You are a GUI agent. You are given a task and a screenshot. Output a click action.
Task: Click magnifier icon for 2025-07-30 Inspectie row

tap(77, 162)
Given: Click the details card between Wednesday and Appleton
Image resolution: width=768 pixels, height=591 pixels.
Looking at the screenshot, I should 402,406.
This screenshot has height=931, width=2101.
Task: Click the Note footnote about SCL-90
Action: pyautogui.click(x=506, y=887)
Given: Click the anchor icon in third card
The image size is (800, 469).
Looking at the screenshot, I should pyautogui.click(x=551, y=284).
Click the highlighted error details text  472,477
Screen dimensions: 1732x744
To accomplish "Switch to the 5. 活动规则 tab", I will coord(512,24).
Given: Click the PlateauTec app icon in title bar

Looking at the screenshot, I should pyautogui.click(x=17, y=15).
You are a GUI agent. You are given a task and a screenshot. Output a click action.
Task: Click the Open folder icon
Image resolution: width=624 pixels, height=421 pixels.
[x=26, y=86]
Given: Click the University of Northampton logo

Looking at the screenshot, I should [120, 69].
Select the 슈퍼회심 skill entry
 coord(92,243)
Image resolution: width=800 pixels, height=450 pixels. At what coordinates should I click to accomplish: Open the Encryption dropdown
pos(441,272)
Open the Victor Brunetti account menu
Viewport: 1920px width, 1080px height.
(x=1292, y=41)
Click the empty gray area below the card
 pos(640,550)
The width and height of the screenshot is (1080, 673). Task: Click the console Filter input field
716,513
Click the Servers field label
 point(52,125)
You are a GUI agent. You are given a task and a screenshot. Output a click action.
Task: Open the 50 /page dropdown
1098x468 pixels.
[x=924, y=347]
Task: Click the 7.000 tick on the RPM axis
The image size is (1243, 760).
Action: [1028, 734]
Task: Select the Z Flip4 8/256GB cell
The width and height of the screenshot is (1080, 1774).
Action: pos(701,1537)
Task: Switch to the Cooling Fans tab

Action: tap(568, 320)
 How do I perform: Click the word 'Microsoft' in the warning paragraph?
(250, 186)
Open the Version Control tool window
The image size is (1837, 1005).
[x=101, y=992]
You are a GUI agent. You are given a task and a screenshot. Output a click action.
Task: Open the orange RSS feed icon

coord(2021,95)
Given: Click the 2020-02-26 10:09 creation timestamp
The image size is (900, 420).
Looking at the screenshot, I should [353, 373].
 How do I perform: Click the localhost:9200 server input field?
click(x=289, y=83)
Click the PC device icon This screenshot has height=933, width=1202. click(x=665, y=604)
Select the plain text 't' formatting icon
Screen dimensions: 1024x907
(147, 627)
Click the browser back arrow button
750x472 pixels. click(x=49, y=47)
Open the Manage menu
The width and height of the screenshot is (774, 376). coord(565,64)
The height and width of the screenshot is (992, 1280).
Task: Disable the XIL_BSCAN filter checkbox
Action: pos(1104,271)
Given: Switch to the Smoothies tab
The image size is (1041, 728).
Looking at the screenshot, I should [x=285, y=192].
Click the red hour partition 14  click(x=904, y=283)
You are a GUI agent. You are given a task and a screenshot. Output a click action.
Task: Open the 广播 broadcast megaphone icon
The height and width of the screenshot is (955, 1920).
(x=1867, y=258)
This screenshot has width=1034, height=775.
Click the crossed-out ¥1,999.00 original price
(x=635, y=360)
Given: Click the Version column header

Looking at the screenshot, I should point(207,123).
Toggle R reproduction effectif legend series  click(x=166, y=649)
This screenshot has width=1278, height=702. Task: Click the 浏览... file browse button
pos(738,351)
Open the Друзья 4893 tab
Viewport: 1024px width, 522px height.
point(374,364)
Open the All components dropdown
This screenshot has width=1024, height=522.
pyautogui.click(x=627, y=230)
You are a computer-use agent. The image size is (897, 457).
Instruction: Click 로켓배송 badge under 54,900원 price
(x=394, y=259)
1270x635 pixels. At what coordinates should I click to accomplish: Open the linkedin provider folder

Task instructions ::
Retype each line above with no alterations.

Solution for this exercise ::
You are a GUI agent. You are given a task and a screenshot. Output a click action.
Task: Click magnifier icon for 2025-07-30 Inspectie row

tap(77, 162)
Given: Click the details card between Wednesday and Appleton
Image resolution: width=768 pixels, height=591 pixels.
Looking at the screenshot, I should 402,406.
This screenshot has height=931, width=2101.
Task: Click the Note footnote about SCL-90
Action: pyautogui.click(x=506, y=887)
Given: Click the anchor icon in third card
The image size is (800, 469).
Looking at the screenshot, I should pyautogui.click(x=551, y=284).
Click the highlighted error details text  472,477
Screen dimensions: 1732x744
To accomplish "Switch to the 5. 活动规则 tab", I will coord(512,24).
Given: Click the PlateauTec app icon in title bar

Looking at the screenshot, I should pyautogui.click(x=17, y=15).
You are a GUI agent. You are given a task and a screenshot. Output a click action.
Task: Click the Open folder icon
Image resolution: width=624 pixels, height=421 pixels.
[x=26, y=86]
Given: Click the University of Northampton logo

Looking at the screenshot, I should [120, 69].
Select the 슈퍼회심 skill entry
 coord(92,243)
Image resolution: width=800 pixels, height=450 pixels. At what coordinates should I click to accomplish: Open the Encryption dropdown
pos(441,272)
Open the Victor Brunetti account menu
Viewport: 1920px width, 1080px height.
(x=1292, y=41)
Click the empty gray area below the card
 pos(640,550)
The width and height of the screenshot is (1080, 673). Task: Click the console Filter input field
716,513
Click the Servers field label
 point(52,125)
You are a GUI agent. You are given a task and a screenshot. Output a click action.
Task: Open the 50 /page dropdown
1098x468 pixels.
[x=924, y=347]
Task: Click the 7.000 tick on the RPM axis
The image size is (1243, 760).
Action: [1028, 734]
Task: Select the Z Flip4 8/256GB cell
The width and height of the screenshot is (1080, 1774).
Action: pos(701,1537)
Task: Switch to the Cooling Fans tab

Action: tap(568, 320)
 How do I perform: Click the word 'Microsoft' in the warning paragraph?
(250, 186)
Open the Version Control tool window
The image size is (1837, 1005).
[x=101, y=992]
You are a GUI agent. You are given a task and a screenshot. Output a click action.
Task: Open the orange RSS feed icon

coord(2021,95)
Given: Click the 2020-02-26 10:09 creation timestamp
The image size is (900, 420).
Looking at the screenshot, I should [353, 373].
 How do I perform: Click the localhost:9200 server input field?
click(x=289, y=83)
Click the PC device icon This screenshot has height=933, width=1202. click(x=665, y=604)
Select the plain text 't' formatting icon
Screen dimensions: 1024x907
(147, 627)
Click the browser back arrow button
750x472 pixels. click(x=49, y=47)
Open the Manage menu
The width and height of the screenshot is (774, 376). coord(565,64)
The height and width of the screenshot is (992, 1280).
Task: Disable the XIL_BSCAN filter checkbox
Action: pos(1104,271)
Given: Switch to the Smoothies tab
The image size is (1041, 728).
Looking at the screenshot, I should [x=285, y=192].
Click the red hour partition 14  click(x=904, y=283)
You are a GUI agent. You are given a task and a screenshot. Output a click action.
Task: Open the 广播 broadcast megaphone icon
The height and width of the screenshot is (955, 1920).
(x=1867, y=258)
This screenshot has width=1034, height=775.
Click the crossed-out ¥1,999.00 original price
(x=635, y=360)
Given: Click the Version column header

Looking at the screenshot, I should point(207,123).
Toggle R reproduction effectif legend series  click(x=166, y=649)
This screenshot has width=1278, height=702. Task: Click the 浏览... file browse button
pos(738,351)
Open the Друзья 4893 tab
Viewport: 1024px width, 522px height.
point(374,364)
Open the All components dropdown
This screenshot has width=1024, height=522.
pyautogui.click(x=627, y=230)
You are a computer-use agent. The image size is (897, 457).
Instruction: Click 로켓배송 badge under 54,900원 price
(x=394, y=259)
1270x635 pixels. At what coordinates should I click to accomplish: Open the linkedin provider folder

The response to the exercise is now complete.